Does Tom Cruise deserve a movie that his future worshippers would not be wrong to think of as a hagiography?
Mission: Impossible — The Final Reckoning is best understood as a quasi-religious text. The Final Reckoning is the eighth entry in a long-running series that has undergone many creative changes since the Brian De Palma original in 1996. In the latest installment, directed by Tom Cruise muse Christopher McQuarrie (and written by McQuarrie and Erik Jendresen), series constant Ethan Hunt (Cruise) gets a forced apotheosis.
In Dead Reckoning, to which The Final Reckoning is a direct sequel, the excessive focus to the point of near-worship of Cruise’s Hunt was already evident. “In Cruise we must trust,” I wrote of that movie’s approach to the character. Dead Reckoning set Hunt and his team against an artificial intelligence called “the Entity” and its human agents, who sought domination by following its calculations and predictions. They were a direct contrast to the improvisational, spontaneous, and Hunt-centric method of Hunt’s team in the IMF, the off-the-books spy agency that has been central to the series.
The Final Reckoning takes this to the next level. Deference to Hunt is nearly universal, from the president of the United States down to the lowliest Navy grunt. His sheer charisma persuades anyone initially skeptical to take his side. Villainous characters, who worship the Entity, are an exception to this. Yet in the sequel, antagonist Gabriel (Esai Morales), a vengeful, crafty, and mysterious figure out of Hunt’s mostly unexplored past, has lost the Entity’s favor; it appears now to prefer Hunt. Pickpocket Grace (Hayley Atwell), introduced in the prior film, believes Hunt alone might be capable of controlling the Entity, whereas Hunt wants to destroy it.

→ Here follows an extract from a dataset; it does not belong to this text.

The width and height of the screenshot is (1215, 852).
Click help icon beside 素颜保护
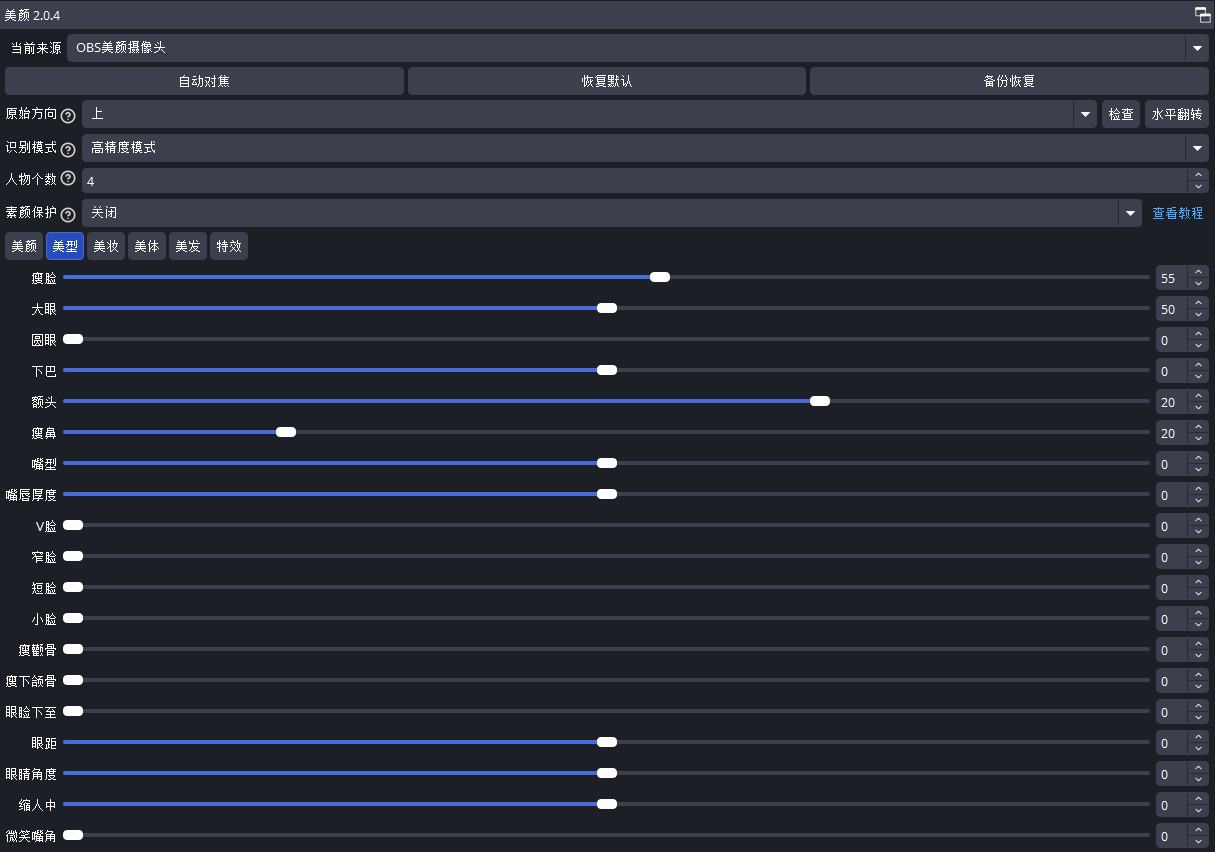click(68, 214)
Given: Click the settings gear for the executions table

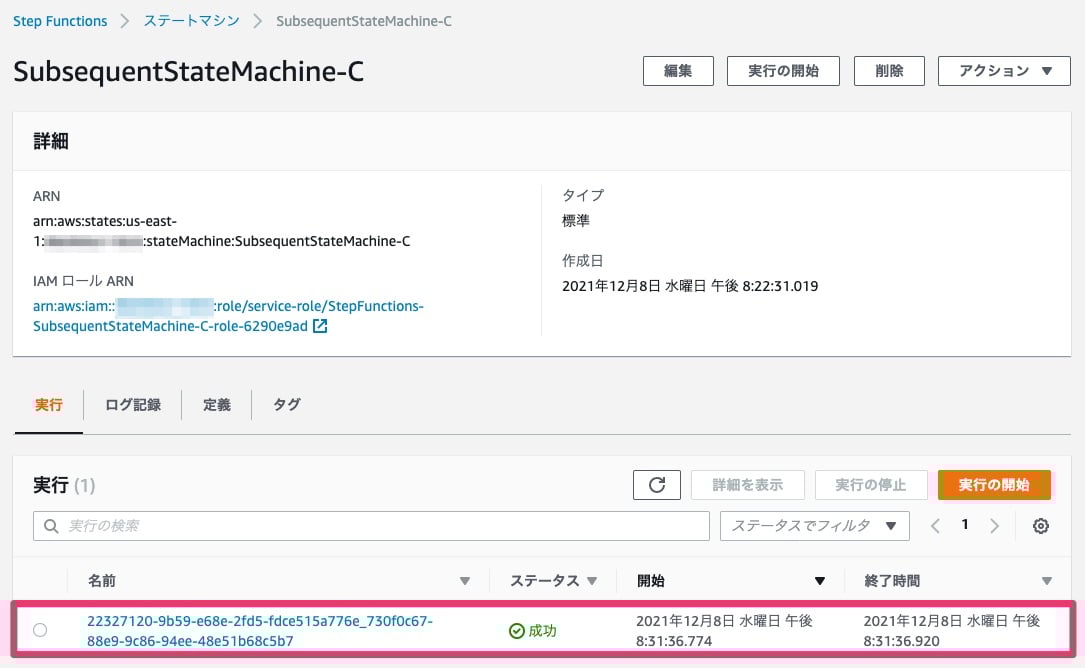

There’s a deliberate yet clumsy effort in The Final Reckoning to cobble elements of prior installments together to create a coherent overarching narrative. A lingering mystery from Mission: Impossible III gets a resolution nearly two decades later. One character turns out to be the son of a prior installment’s villain; he ultimately reconciles with Hunt. Another character, punished as a result of Hunt’s actions in the first movie, ends up thanking him because of how his life worked out for the better. Hunt becomes an agent of providence. So: Hunt miraculously and repeatedly saves the day while cheating death, sustains an entire worldview through his actions, and has a devoted group of close followers who — though they have their own merits and moments — rely ultimately on him. What does that sound like?
Amid this worshipful treatment of Hunt/Cruise, there is also a movie. The first hour-plus of it is short on action and heavy on — laden and leaden with — exposition. The transformation of the Mission: Impossible series in these last two movies from twisty, fun spy romps to metafictional tributes to themselves (and really to Cruise) have weighed Final Reckoning down. Much of what takes place on the ground often struggles to achieve the same level of kinetic flair as previous installments. That makes two extended scenes away from the ground — one underwater, the other in the air — the highlights of the movie. They are two big-screen spectacles that are in themselves worth the price of admission.
Tom Cruise deserves much credit for working to keep theatrical moviegoing alive (if it is to live) — so much so that he repeatedly threatens his own life, if you believe the trade press. He may deserve to be called one of the last true movie stars. It’s less clear that he deserves a movie that his future worshippers would not be wrong to think of as a hagiography.